Performance Tuning

System-level tuning for maximum OpenShield-XDP throughput. These optimizations complement the application-level optimizations documented in Performance Optimizations.

NIC Tuning via ethtool

Adaptive RX/TX Coalescing

Reduce interrupt frequency to batch-process more packets per NAPI poll cycle:

bash

# Disable adaptive coalescing and set fixed values
ethtool -C <interface> adaptive-rx off adaptive-tx off
ethtool -C <interface> rx-usecs 16 rx-frames 64
ethtool -C <interface> tx-usecs 16 tx-frames 64

Parameter	Low Value	High Value	Recommendation
`rx-usecs`	1 (low latency)	100 (low CPU)	16–32 for XDP
`rx-frames`	1	256	64–128
`adaptive-rx`	N/A	N/A	off — XDP needs predictable timing

IRQ Affinity

Pin NIC IRQs to specific CPU cores to prevent interrupt migration:

bash

# Show current IRQ affinity
cat /proc/interrupts | grep <interface>

# Pin IRQ 123 to CPU 0-3
echo 0-3 > /proc/irq/123/smp_affinity_list

# Or use a script to distribute across NUMA-local cores
# (example for a 4-queue NIC)
for i in $(seq 0 3); do
    irq=$(grep "<interface>-TxRx-$i" /proc/interrupts | awk -F: '{print $1}')
    echo $i > /proc/irq/$irq/smp_affinity_list
done

NUMA Awareness

Pin NIC IRQs to cores on the same NUMA node as the NIC's PCIe slot. Use lstopo (hwloc) to visualize PCIe-to-NUMA topology.

Ring Buffer Sizes

Increase NIC ring buffer sizes to handle bursts:

bash

# Check current sizes
ethtool -g <interface>

# Set to maximum
ethtool -G <interface> rx 4096 tx 4096

Larger rings reduce drops during traffic bursts at the cost of slightly higher memory usage (~16 KB per ring at 4096 descriptors with 4-byte descriptors).

Offload Features

Disable unnecessary hardware offloads that interfere with XDP:

bash

# Disable LRO (Large Receive Offload) — incompatible with XDP
ethtool -K <interface> lro off

# Disable GRO (Generic Receive Offload) if XDP processing is primary
ethtool -K <interface> gro off

# Keep TSO/GSO for TX if needed
ethtool -K <interface> tso on gso on

XDP Mode Selection

OpenShield supports three XDP attachment modes, ordered by performance:

Mode	Performance	Requirements	Use Case
native	Best	NIC driver with native XDP support (e.g., mlx5, i40e, ice, bnxt_en)	Production, high throughput
generic	Moderate (~2× slower)	Any NIC, kernel ≥ 5.15	Development, VMs, cloud
offload	Best (NIC-dependent)	SmartNIC with XDP offload (e.g., Netronome)	Specialized hardware

yaml

# In /etc/openshield/openshield.yaml:
xdp_mode: auto   # auto: tries native first, falls back to generic

WARNING

xdp_mode: generic processes packets after SKB allocation — you lose the zero-copy advantage of XDP. Only use it for development or when native mode is unavailable. Performance drops by ~50% in generic mode.

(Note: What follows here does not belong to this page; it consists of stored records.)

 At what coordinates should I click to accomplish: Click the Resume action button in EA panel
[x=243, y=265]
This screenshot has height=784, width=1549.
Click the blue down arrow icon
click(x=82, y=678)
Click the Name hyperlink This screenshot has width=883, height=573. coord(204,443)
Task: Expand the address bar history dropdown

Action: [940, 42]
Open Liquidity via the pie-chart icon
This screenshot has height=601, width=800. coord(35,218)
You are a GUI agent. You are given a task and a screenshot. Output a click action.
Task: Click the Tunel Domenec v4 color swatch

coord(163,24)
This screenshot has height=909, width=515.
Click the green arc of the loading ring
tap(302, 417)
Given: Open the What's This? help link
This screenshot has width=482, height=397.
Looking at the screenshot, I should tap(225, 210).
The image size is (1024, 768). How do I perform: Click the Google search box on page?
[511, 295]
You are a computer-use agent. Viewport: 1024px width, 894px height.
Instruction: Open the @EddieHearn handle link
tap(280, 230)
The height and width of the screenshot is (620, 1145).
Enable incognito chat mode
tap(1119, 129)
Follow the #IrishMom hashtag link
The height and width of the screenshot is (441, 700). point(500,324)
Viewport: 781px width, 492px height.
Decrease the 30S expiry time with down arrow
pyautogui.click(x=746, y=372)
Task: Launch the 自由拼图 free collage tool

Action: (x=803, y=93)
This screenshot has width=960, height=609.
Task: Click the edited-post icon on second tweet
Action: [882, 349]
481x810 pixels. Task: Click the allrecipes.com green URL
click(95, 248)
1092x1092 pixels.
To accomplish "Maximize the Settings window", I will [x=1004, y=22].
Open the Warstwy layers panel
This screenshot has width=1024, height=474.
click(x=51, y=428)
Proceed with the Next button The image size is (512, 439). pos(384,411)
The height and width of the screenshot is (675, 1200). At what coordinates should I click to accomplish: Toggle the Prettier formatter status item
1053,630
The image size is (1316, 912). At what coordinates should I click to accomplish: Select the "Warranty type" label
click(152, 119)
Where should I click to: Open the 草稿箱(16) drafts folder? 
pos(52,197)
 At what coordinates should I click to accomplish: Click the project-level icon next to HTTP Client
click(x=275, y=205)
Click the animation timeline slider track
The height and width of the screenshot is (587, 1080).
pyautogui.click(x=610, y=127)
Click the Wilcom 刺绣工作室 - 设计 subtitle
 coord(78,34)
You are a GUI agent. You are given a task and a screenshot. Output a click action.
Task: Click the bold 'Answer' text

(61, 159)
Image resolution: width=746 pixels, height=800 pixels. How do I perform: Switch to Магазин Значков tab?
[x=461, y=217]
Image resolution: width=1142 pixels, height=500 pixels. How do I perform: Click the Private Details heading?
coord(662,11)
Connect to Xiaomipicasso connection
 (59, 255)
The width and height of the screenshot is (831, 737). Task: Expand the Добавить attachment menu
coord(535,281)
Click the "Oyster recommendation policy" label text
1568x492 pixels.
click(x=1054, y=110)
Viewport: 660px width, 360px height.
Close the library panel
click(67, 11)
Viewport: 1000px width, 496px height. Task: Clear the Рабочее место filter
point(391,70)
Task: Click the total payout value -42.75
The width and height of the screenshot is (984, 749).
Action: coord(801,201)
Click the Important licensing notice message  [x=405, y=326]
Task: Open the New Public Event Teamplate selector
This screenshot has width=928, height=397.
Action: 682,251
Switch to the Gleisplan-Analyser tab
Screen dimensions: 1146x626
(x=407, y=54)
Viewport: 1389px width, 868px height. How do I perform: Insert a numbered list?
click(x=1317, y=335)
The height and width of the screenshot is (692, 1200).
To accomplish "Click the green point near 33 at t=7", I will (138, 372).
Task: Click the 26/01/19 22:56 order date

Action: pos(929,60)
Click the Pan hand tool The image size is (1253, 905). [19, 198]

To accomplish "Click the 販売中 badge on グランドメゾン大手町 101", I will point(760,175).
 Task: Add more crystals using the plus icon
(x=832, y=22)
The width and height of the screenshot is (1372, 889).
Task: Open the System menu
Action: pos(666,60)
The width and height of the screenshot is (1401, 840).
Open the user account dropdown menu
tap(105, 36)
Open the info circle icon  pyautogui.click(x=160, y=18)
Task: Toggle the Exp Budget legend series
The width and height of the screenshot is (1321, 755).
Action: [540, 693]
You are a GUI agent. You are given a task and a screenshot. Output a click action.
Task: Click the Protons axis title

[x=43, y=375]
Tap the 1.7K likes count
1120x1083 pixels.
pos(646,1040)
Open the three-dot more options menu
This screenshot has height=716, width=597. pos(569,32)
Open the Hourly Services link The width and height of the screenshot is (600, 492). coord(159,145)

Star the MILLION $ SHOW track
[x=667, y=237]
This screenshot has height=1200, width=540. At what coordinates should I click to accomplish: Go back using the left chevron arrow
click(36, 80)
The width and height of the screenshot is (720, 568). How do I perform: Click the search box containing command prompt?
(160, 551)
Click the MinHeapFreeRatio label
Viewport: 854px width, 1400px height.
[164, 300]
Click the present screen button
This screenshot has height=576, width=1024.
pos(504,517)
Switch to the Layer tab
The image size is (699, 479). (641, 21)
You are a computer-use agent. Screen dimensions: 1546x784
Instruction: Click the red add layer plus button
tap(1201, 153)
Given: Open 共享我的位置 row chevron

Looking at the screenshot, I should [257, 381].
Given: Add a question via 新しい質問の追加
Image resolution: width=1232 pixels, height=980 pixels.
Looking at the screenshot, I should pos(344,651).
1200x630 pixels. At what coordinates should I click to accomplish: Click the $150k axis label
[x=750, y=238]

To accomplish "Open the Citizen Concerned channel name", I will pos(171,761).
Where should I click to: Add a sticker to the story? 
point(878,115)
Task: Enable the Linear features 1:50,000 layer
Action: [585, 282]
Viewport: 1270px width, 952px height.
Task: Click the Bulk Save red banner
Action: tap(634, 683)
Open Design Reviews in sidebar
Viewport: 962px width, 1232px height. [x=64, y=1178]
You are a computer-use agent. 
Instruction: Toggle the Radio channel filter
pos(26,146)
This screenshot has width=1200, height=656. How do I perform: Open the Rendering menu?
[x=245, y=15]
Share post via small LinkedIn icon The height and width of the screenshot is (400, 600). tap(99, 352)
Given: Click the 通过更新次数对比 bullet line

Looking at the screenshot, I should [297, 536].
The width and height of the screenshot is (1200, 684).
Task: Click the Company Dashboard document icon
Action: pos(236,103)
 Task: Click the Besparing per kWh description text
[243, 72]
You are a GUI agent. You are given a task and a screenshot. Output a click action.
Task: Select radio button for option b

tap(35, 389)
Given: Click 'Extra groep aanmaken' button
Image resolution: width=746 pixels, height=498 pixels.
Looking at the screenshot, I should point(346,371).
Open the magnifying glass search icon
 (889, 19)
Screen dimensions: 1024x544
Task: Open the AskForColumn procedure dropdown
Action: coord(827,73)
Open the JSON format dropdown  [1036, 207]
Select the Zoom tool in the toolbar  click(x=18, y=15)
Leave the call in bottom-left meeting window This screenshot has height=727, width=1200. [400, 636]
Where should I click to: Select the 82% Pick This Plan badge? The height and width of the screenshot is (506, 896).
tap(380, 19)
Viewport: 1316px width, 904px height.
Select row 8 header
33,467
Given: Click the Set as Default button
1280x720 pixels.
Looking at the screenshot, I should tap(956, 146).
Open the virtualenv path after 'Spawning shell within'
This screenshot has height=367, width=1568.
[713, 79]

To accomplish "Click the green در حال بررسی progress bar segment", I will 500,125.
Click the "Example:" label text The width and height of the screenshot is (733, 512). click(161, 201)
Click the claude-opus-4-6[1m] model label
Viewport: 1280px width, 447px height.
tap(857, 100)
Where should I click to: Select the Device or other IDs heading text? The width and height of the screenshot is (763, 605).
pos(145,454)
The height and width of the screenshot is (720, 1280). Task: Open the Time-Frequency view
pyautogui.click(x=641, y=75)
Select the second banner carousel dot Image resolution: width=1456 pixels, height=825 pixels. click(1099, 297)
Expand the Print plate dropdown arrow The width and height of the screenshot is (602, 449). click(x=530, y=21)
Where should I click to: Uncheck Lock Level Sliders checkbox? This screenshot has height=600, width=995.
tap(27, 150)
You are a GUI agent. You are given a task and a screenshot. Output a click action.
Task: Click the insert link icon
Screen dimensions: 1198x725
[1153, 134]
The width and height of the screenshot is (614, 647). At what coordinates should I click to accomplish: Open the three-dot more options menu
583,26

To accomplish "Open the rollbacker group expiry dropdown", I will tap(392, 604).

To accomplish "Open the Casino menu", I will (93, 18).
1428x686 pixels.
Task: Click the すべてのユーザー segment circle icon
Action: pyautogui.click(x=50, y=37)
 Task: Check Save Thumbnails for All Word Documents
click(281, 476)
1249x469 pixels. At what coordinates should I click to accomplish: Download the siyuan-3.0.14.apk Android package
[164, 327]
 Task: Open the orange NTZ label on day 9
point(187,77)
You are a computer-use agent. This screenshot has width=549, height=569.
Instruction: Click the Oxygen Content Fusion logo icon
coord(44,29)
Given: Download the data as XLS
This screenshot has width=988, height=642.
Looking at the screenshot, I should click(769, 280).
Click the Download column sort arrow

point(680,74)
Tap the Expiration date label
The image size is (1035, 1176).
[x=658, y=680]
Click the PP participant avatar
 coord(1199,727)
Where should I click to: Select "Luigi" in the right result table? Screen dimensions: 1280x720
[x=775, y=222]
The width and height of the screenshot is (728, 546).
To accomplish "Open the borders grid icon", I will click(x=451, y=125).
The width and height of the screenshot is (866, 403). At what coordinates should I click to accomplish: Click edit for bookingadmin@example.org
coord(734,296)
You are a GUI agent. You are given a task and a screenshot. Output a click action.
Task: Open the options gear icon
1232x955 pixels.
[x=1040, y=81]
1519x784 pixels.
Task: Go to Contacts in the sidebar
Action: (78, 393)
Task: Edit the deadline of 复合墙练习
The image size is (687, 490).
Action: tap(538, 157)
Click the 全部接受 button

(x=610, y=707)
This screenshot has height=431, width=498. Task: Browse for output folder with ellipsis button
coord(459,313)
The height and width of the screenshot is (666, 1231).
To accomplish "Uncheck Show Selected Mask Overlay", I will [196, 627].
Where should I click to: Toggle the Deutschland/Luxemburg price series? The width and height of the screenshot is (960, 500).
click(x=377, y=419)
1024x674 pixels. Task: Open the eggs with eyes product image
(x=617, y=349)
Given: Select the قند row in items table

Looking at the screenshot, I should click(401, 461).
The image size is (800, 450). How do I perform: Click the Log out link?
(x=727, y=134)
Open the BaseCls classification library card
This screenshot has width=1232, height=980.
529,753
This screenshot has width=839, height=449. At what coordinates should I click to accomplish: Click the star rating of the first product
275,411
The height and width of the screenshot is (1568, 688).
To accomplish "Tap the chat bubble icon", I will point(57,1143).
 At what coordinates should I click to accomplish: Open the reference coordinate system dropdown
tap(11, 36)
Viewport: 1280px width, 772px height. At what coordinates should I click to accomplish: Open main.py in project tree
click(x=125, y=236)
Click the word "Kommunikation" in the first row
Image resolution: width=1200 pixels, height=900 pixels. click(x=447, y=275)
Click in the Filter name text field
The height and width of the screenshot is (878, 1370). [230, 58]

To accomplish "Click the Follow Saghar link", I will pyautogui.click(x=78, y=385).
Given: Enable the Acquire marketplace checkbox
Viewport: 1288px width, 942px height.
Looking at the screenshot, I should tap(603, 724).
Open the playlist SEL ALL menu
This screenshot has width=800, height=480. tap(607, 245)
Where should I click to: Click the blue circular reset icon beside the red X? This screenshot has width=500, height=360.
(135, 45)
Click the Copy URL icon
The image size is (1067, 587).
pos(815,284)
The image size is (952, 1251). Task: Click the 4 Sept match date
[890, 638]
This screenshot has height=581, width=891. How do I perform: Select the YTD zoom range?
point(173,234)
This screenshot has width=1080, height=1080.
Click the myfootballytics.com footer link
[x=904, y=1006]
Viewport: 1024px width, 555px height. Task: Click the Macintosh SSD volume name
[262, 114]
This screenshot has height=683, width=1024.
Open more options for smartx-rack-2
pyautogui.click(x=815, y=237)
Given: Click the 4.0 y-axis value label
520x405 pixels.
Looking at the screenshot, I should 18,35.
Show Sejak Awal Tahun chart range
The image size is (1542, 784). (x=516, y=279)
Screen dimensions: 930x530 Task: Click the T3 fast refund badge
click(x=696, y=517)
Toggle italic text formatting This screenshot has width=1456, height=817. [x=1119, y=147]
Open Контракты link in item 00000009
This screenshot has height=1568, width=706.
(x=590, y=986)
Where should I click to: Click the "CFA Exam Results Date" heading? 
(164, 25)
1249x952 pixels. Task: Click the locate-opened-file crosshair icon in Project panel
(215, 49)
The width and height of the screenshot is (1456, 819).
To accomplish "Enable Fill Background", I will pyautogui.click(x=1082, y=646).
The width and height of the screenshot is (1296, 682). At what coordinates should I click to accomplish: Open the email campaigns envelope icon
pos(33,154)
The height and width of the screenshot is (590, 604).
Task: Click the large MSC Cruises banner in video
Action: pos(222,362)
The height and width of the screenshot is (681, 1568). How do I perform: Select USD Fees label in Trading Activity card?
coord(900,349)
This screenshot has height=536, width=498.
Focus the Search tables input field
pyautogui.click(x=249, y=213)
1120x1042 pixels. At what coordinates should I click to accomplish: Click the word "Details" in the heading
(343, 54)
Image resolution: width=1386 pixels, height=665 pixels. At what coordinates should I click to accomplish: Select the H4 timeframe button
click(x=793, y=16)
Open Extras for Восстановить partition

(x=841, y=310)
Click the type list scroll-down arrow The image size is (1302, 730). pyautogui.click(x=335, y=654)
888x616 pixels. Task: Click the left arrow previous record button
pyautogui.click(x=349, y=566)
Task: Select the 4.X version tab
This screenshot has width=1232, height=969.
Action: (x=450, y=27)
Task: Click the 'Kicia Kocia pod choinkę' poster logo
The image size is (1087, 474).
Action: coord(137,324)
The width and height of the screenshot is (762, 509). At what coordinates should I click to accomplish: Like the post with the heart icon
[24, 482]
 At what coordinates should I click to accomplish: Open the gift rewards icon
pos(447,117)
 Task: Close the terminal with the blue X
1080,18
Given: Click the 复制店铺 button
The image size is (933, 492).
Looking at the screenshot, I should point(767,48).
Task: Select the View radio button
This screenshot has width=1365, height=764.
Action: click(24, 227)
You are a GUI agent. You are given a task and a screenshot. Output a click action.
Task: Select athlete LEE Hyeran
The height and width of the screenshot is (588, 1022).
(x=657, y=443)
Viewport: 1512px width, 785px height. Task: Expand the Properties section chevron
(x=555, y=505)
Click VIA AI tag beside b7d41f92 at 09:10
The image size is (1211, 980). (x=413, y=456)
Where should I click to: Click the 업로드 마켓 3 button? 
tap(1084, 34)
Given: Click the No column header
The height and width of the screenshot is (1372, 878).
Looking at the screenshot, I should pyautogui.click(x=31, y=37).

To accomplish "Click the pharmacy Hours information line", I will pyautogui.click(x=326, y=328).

Checking Mode Compatibility

bash

# Check if your NIC driver supports native XDP
ethtool -i <interface> | grep driver

# Known native XDP drivers:
# mlx5_core, i40e, ice, ixgbe, bnxt_en, nfp, netsec, qede, 
# stmmac, thunderx, virtio_net (kernel ≥ 5.15)

# Check current XDP attachment
ip link show <interface> | grep xdp

Map Sizing Tradeoffs

Map sizes directly affect memory usage and lookup performance:

Map	Default	Memory (approx)	Tradeoff
`ip_stats_max`	100,000	~40 MB	Larger = more IPs tracked, slower LRU eviction
`ban_max`	50,000	~20 MB	Larger = more simultaneous bans, more memory
`whitelist_max`	10,000	~4 MB	Larger = more trusted IPs
`event_buffer_size`	262,144	256 KB	Larger = fewer dropped events under load
`bloom_filter_size`	150,000	~1.2 MB	Larger = lower false positive rate, more memory

Guidelines:

For 10 Gbps links, defaults are sufficient
For 40/100 Gbps, consider increasing ip_stats_max to 250K–500K
Memory is pre-allocated at map creation; unused entries don't save memory
LRU_HASH overhead is ~30% above raw entry size

Kernel Version Recommendations

Newer kernels provide significant BPF performance improvements:

Kernel Version	BPF Improvement
5.15	XDP generic mode stable, BPF timers, `bpf_loop()` helper
5.16	Bloom filter map type, `bpf_find_vma()`
5.19	BPF link for XDP, improved verifier
6.0	`bpf_ktime_get_tai_ns()`, improved JIT
6.5	`bpf_cpumask`, improved ring buffer
6.10	L7 multisig support, improved map operations

Recommendation: Run kernel ≥ 6.1 LTS for production. Kernel 6.6+ LTS provides the best BPF JIT quality and verifier speed.

System-Level Tuning

CPU Frequency Governor

Set to performance to avoid frequency scaling latency:

bash

echo performance | sudo tee /sys/devices/system/cpu/cpu*/cpufreq/scaling_governor

Disable C-States (optional, for latency-sensitive workloads)

bash

# Maximum performance, higher power consumption
echo 1 > /sys/devices/system/cpu/cpu*/cpuidle/state*/disable

Increase BPF JIT Memory Limit

bash

# Allow larger BPF programs (default 2 MB, increase to 16 MB)
echo 16777216 > /proc/sys/net/core/bpf_jit_limit

Huge Pages for BPF Maps

BPF maps are allocated from kernel memory. Enabling transparent huge pages can improve map lookup performance for large maps:

bash

echo always > /sys/kernel/mm/transparent_hugepage/enabled

Quick Reference: Full Tuning Script

bash

#!/bin/bash
# Quick performance tuning for OpenShield-XDP
IFACE="eno1"  # Change to your interface

# NIC settings
ethtool -C $IFACE adaptive-rx off adaptive-tx off
ethtool -C $IFACE rx-usecs 16 rx-frames 64
ethtool -G $IFACE rx 4096 tx 4096
ethtool -K $IFACE lro off gro off

# CPU governor
echo performance | tee /sys/devices/system/cpu/cpu*/cpufreq/scaling_governor > /dev/null

# BPF JIT limit
echo 16777216 > /proc/sys/net/core/bpf_jit_limit

echo "Tuning applied to $IFACE"
echo "Run: sudo openshield load  # Restart OpenShield"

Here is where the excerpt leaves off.